Tomorrow, Wheeler writes in the NOTW...
David Cameron needs to be tougher on Europe and give a clearer commitment to tax cuts, one of the Tory Party's leading donors said tonight. Spread betting magnate Stuart Wheeler said he still believed Mr Cameron was the one leader who could take the party to victory in the next general election. But, writing in tomorrow's edition of the News of the World, he said Mr Cameron needed to clarify the party's policies - including its commitment to a referendum on the new European Union treaty which, critics say, restores the abandoned EU constitution. "The Conservatives are right to say we must have a referendum, but it is absolutely essential that they make it clear beyond any doubt that they will call a referendum when they come to power, if this Government has ridden roughshod over the British people and ratified the treaty," he said. At the same time, he said the party needed to start talking more about tax cuts. "The Tories must make it much clearer that, though they cannot make promises, they want to cut taxes, and they must resist the false argument that that means cutting public services," he said. He also urged the Conservatives to "speak out loudly" against the US administration of President George Bush over what he said was its use of torture at Guantanamo Bay and Abu Ghraib.
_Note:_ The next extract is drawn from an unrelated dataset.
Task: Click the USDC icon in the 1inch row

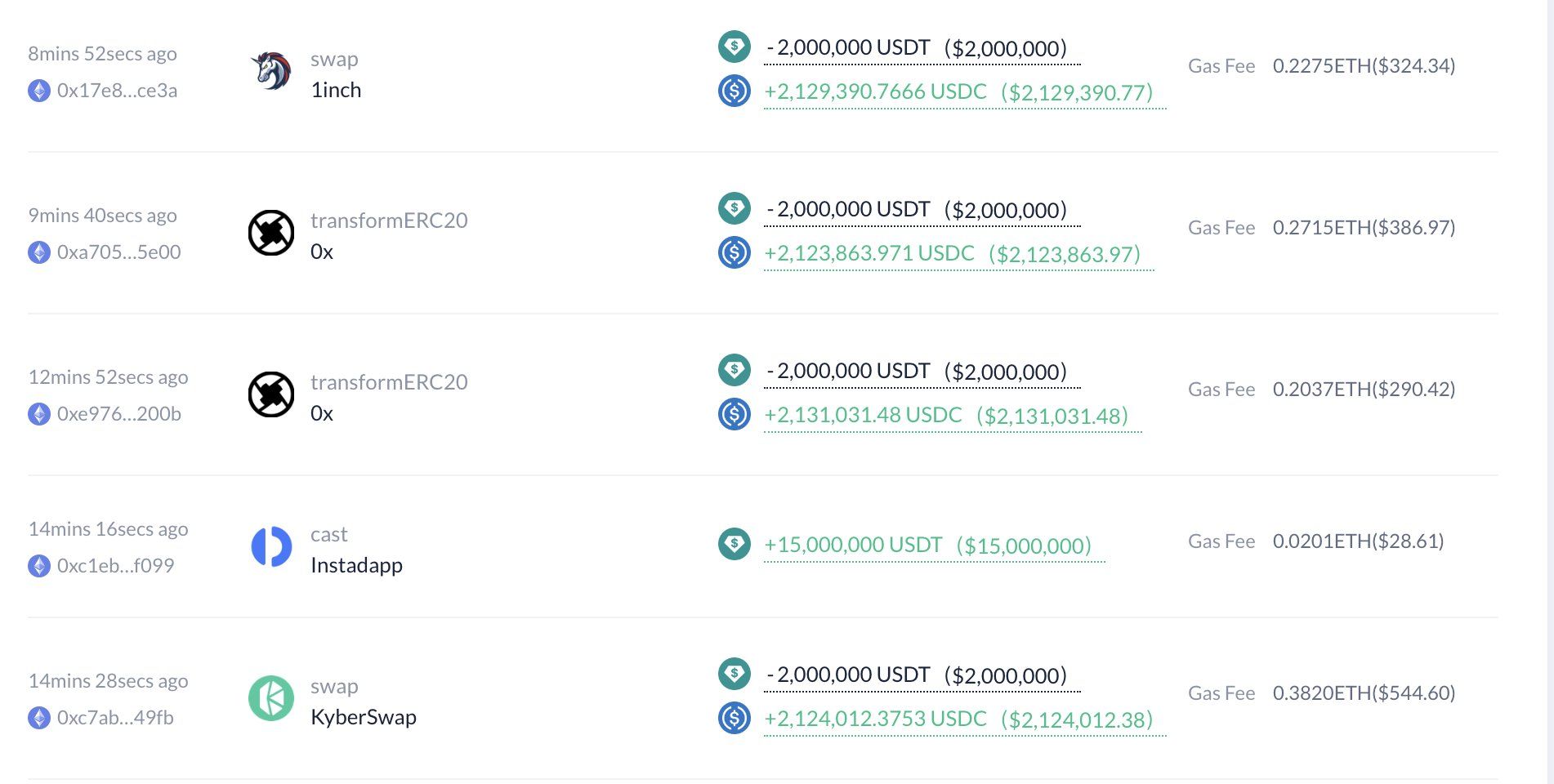Action: [x=735, y=91]
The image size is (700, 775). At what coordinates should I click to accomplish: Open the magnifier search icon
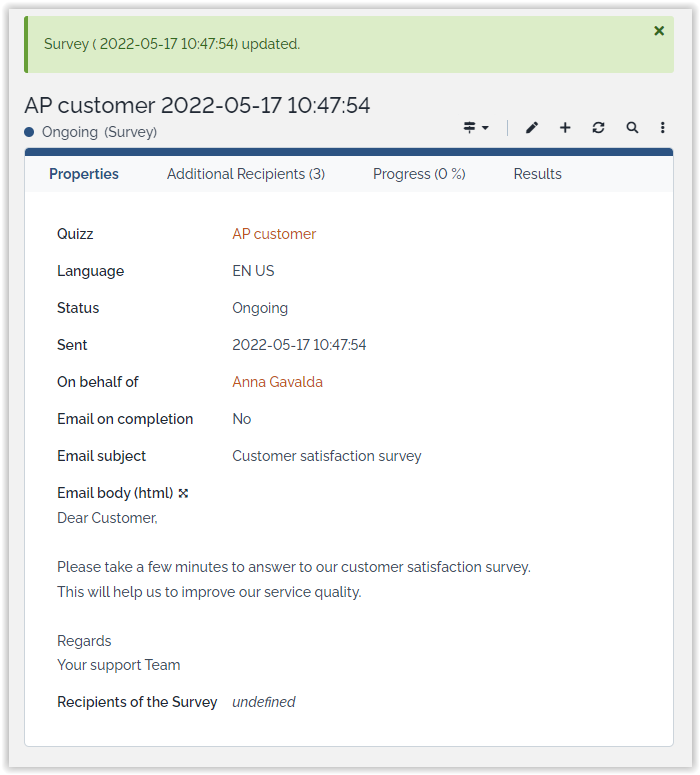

This is the second time a so-called 'Tory Donor' has spoken out to criticise the direction of the party. The only trouble is - and I stand to be corrected - according to the Electoral Commission website neither Stuart Wheeler nor Lord Kalms have given money to the party for more than two and a half years. So why do the media describe them as Tory donors?
I yield to no one in my admiration for Stanley Kalms - I got to know him well in the Tory leadership contest - and he has a great knack of creating great media soundbites, so I can hardly blame journalists for reporting them, but we should not ignore the fact that whenever a former donor speaks out on policy it gives the impression that when they were donating they did indeed try to exert influence on policy.
During the Tory leadership contest Stuart Wheeler held a succession of lunches for all the contenders to parade their wares in front of him and a range of invited think tank wonks and journalists. To his credit, Kenneth Clarke was the only candidate to refuse the invitation. Most of the others attended through gritted teeth rather than with any degree of enthusiasm. Why is it, that just because someone has a lot of money - which they may or may not decide to donate - they should have any greater access to party leaders than anyone else?
About the only consolation from state funding - and I remain bitterly opposed to it - would be the fact that these sort of gut-wrenching beauty parades would be a thing of the past.